Following a decade of explosive growth, the company is now focused on expanding its repertoire to include new IP, new territories and even a new entertainment platform for kids.
Darran Garnham, chief commercial officer, Mind Candy
In the 10 years since the company was founded in 2004, it has grown from 13 employees to more than 200, and "Moshi Monsters" has become much more than just an online game–it is now a robust brand with multiple extensions. The property now boasts several console video games, a movie, a variety of app iterations and a best-selling
That kind of transformation takes more than just a good idea, it takes skillful execution and strategic guidance. Much of that has come from Darran Garnham, Mind Candy's chief commercial officer, who joined the company in 2009.
"When I joined Mind Candy, there was a concern that I was commercializing something that was built on very strong foundations of safety, community and education. In some of those early Mind Candy days I wasn't the most popular guy in the office," Garnham says with a laugh. "The transition was interesting. Licensing has gone from being a distrusted commercial entity to being a trusted way to help build brands and drive consumers to our digital product."
"Mind Candy is more of an entertainment company now than other digital IP houses," says Garnham. "When you sign an agreement with Mind Candy, we'll show you a three-year plan, we'll show you style guides, we'll show you branding, we'll show you everything that you would expect from a movie or TV show. It's a professional outlet now, rather than the scrappy start-up that it was."
In the same vein, the company's founder, Michael Acton Smith, announced in July that he would be stepping down as chief executive officer to take on a more creative role within the organization again.
After nearly two years of development, the game will launch this fall for iOS and Android devices. The combat strategy app will feature iconic warriors from throughout history (think ninjas, Vikings and the like).
"We learned a lot from Moshi Monsters, and the thing that Mind Candy does well is depth and breadth of characters," says Garnham. "The great thing is, they're characters from throughout time, real warriors that have lived in our history from all over the world. There is something for every market. It really is going to be a global brand."
In a shift for the U.K. company, the game will launch first in the U.S., and Garnham says many of the brand's first licensees, which have not yet been announced, are American. Product including publishing, trading cards and toys will roll out in 2015, and a number of brand extensions are already in the works including a video game and an animation.
"The goal is to give a younger audience the chance to learn to be social in a creative way," explains Garnham. "Moshi Monsters was built firstly to educate, but also to give kids their first avenue into the Internet in a safe way. PopJam will teach a younger consumer to be social in a creative, safe way, but it also allows them to interact with their favorite brands. There's not another product like it."
Geared toward kids ages 7 to 12, the app will allow users to create stories, art, photos, games, contests and more and share their content with other kids around the world.
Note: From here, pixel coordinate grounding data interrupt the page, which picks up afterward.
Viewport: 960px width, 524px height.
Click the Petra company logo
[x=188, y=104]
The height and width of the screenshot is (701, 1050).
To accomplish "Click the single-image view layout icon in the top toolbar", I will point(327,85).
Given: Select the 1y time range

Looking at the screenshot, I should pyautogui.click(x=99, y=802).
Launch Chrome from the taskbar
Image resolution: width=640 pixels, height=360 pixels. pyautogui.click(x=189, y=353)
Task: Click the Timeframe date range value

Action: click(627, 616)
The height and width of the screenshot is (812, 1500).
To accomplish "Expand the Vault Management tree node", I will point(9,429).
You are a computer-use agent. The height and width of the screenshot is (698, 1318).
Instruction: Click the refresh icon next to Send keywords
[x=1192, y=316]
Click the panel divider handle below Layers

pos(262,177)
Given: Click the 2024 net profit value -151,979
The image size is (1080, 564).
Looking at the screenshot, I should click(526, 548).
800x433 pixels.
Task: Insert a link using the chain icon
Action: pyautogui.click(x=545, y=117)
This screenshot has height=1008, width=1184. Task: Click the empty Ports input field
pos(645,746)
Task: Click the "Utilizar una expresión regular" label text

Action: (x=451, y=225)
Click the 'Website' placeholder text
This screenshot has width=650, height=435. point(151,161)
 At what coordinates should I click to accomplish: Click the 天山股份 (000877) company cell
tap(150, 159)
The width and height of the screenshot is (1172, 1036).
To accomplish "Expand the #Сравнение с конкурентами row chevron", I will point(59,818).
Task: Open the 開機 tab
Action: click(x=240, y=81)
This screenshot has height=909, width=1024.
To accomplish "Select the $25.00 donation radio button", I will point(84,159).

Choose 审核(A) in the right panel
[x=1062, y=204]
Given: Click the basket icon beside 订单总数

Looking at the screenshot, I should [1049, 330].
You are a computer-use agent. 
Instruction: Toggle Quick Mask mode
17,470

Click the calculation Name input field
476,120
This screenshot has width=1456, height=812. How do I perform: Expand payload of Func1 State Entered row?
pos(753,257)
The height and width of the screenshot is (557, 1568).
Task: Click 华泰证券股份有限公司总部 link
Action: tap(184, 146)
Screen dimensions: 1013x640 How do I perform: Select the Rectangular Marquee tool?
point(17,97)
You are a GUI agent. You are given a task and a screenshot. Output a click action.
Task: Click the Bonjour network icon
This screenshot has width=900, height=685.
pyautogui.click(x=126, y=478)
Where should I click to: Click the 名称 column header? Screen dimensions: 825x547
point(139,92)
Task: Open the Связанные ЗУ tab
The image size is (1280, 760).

In addition to user-generated content, the app will also feature professional content from kid-centered brands such as Penguin and Carte Blanche's My Blue Nose Friends, which have already joined. At the moment PopJam has been soft-launched in the U.K., with plans to formally launch the platform and roll it out in the U.S. later this year.
All of this doesn't mean that the company has moved on from Moshi Monsters–quite the opposite.
Having reached evergreen status in its home market of the U.K., Mind Candy is now looking to take the brand international. A new theme, Moshi Food Factory, will take over both the digital and physical Moshi worlds in Q1 next year, with food-themed activations both online and for toy and plush lines.
"I'm excited about the future for Moshi. Kids in Brazil, Germany, Russia and Japan have never heard of this, so we have a lot of markets and a lot of potential still to execute," says Garnham. "Internally we're looking at new digital activities we can do, and externally we're in discussions now with some pretty big entertainment companies to partner with from a content and distribution strategy."
The past 10 years have been filled with many successes, but also many lessons.
"We don't always do things right, but we learn from the things we do wrong," says Garnham in reference to the U.S. launch of Moshi Monsters which did not meet Mind Candy's expectations. Its success was dampened by poor distribution and the wrong price point.
Another learning moment? Moshi TV. But Garnham points to those lessons with positivity, remarking that they have helped the company learn what they are truly good at–creating innovative IP that appeals to modern kids.
"We had a lot of products that were audacious to take on," he says. "Our core expertise is incredible branded digital entertainment, and that's why we're having some great partnership discussions with people that don't have that discipline but do have animations and distribution. What we realized is what our strengths are and the need to focus. But we haven't lost sight of taking on big challenges. PopJam is a real meaty challenge that no one has attempted."
That kind of flexibility and fearlessness is exactly what has gotten Mind Candy so far in just 10 years and will serve it well in the next 10.
"Our mantra is that Mind Candy is the greatest entertainment company for this new digital generation. It's a mouthful, but it's true," says Garnham. "What I want us to be remembered for is challenging IP on new platforms and creating new ways to engage."